Records for the task>
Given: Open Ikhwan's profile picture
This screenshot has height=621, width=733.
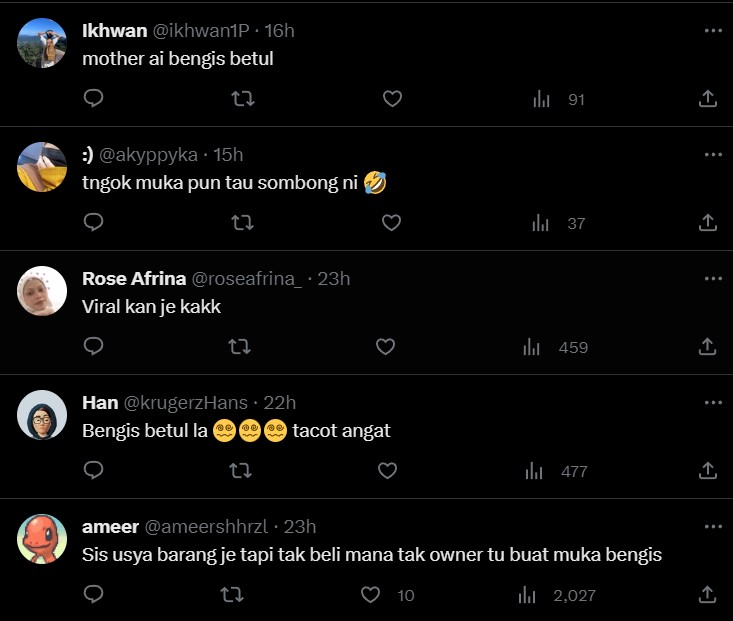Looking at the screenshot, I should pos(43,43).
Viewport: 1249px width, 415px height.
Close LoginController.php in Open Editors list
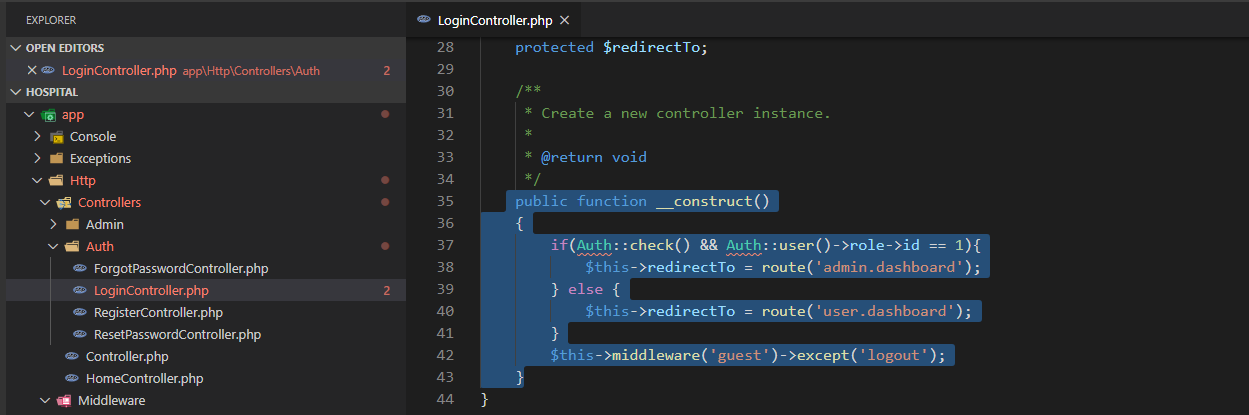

* * *

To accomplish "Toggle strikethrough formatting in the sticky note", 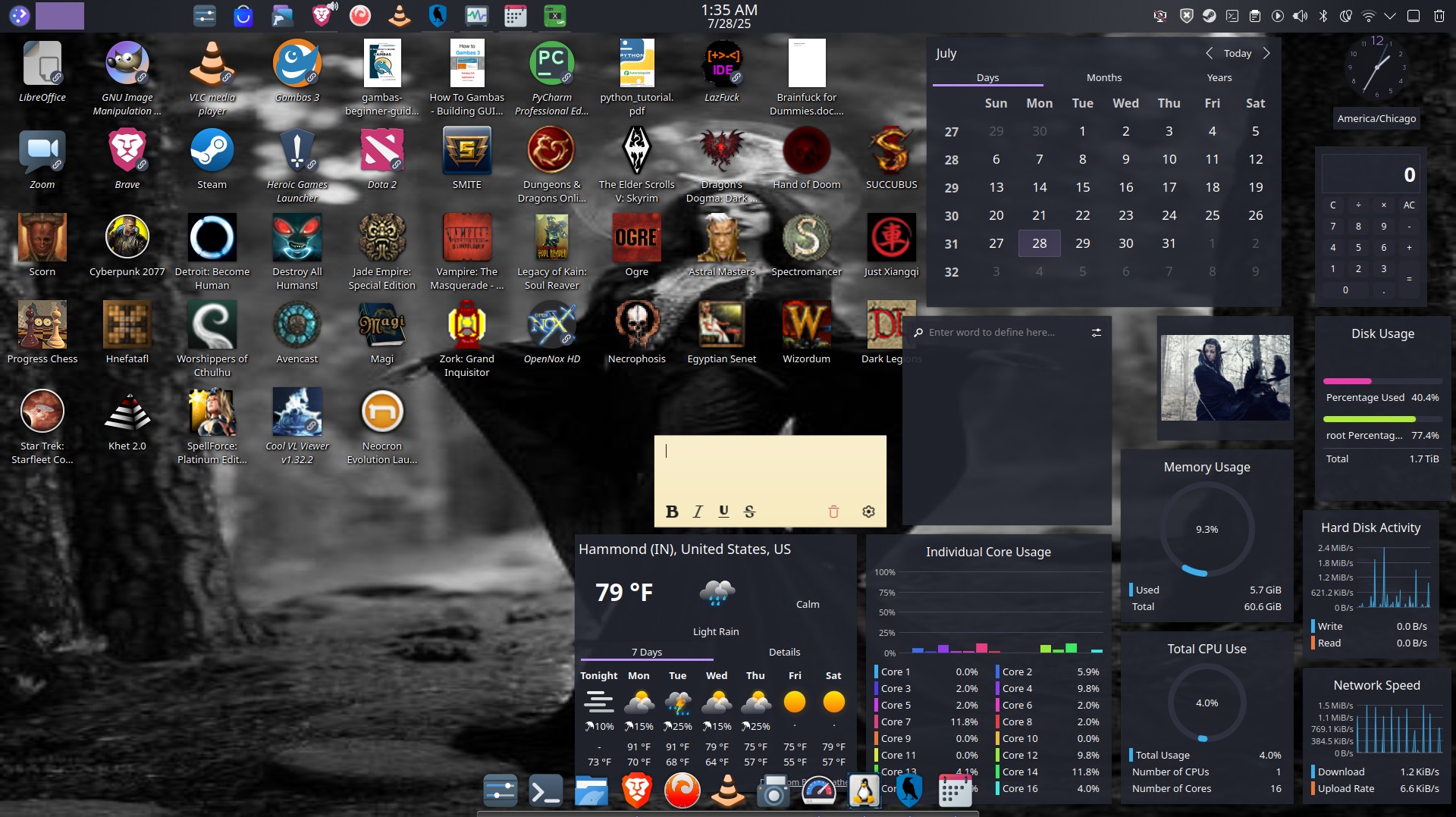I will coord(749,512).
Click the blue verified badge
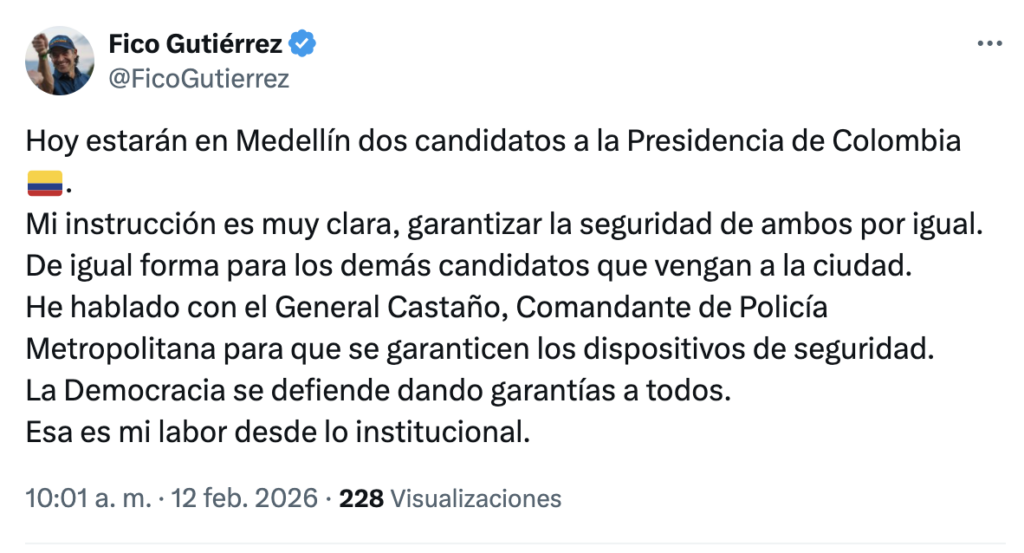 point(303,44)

--

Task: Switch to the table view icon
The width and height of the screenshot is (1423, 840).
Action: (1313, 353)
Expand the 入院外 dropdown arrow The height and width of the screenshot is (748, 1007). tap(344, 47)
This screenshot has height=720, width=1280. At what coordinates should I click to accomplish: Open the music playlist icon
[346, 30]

Problem to solve>
Look above for the line with "Given: Open Ikhwan's profile picture" and copy exactly from it through the line with "Close LoginController.php in", both included. Omit the pictures.

Answer to this exercise>
Given: Open Ikhwan's profile picture
This screenshot has height=621, width=733.
Looking at the screenshot, I should pos(43,43).
Viewport: 1249px width, 415px height.
Close LoginController.php in Open Editors list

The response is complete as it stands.